**REQUIREMENT**
The records that follow are to be printed exactly, with no images.

==*==

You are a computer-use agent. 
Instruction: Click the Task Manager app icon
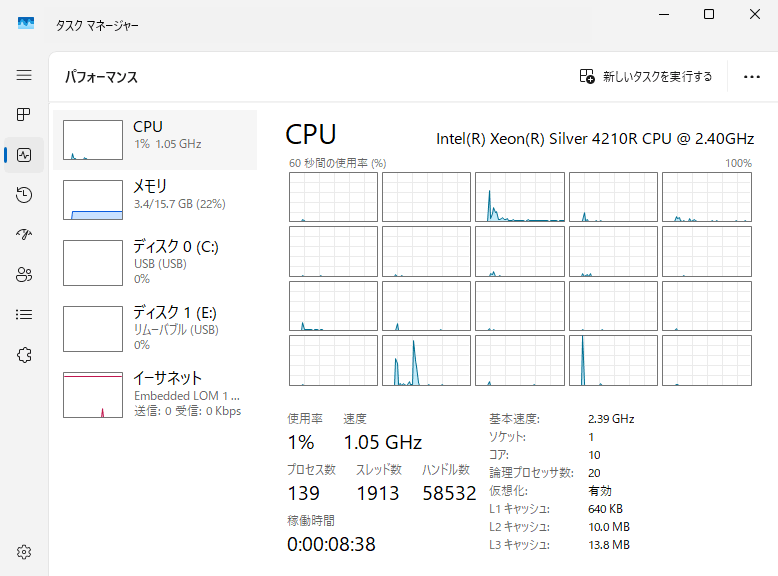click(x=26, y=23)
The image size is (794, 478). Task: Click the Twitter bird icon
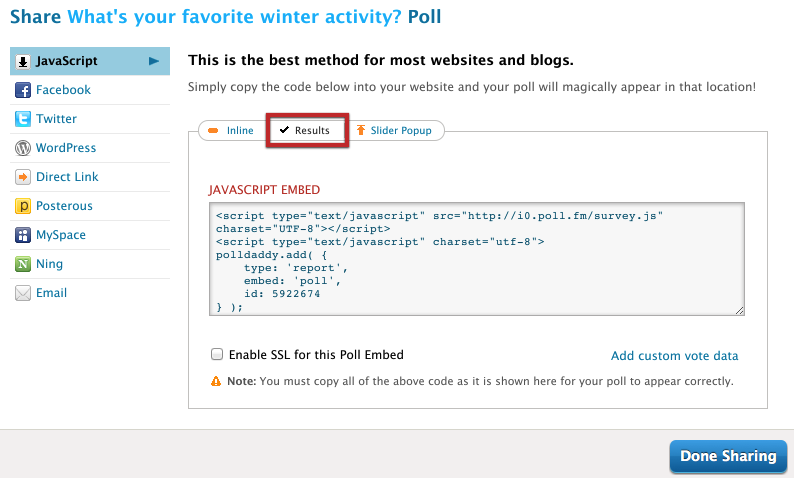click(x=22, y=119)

==*==

**PROBLEM SOLUTION**
You are a computer-use agent. 
Instruction: Click the Task Manager app icon
click(x=26, y=23)
The image size is (794, 478). Task: Click the Twitter bird icon
click(x=22, y=119)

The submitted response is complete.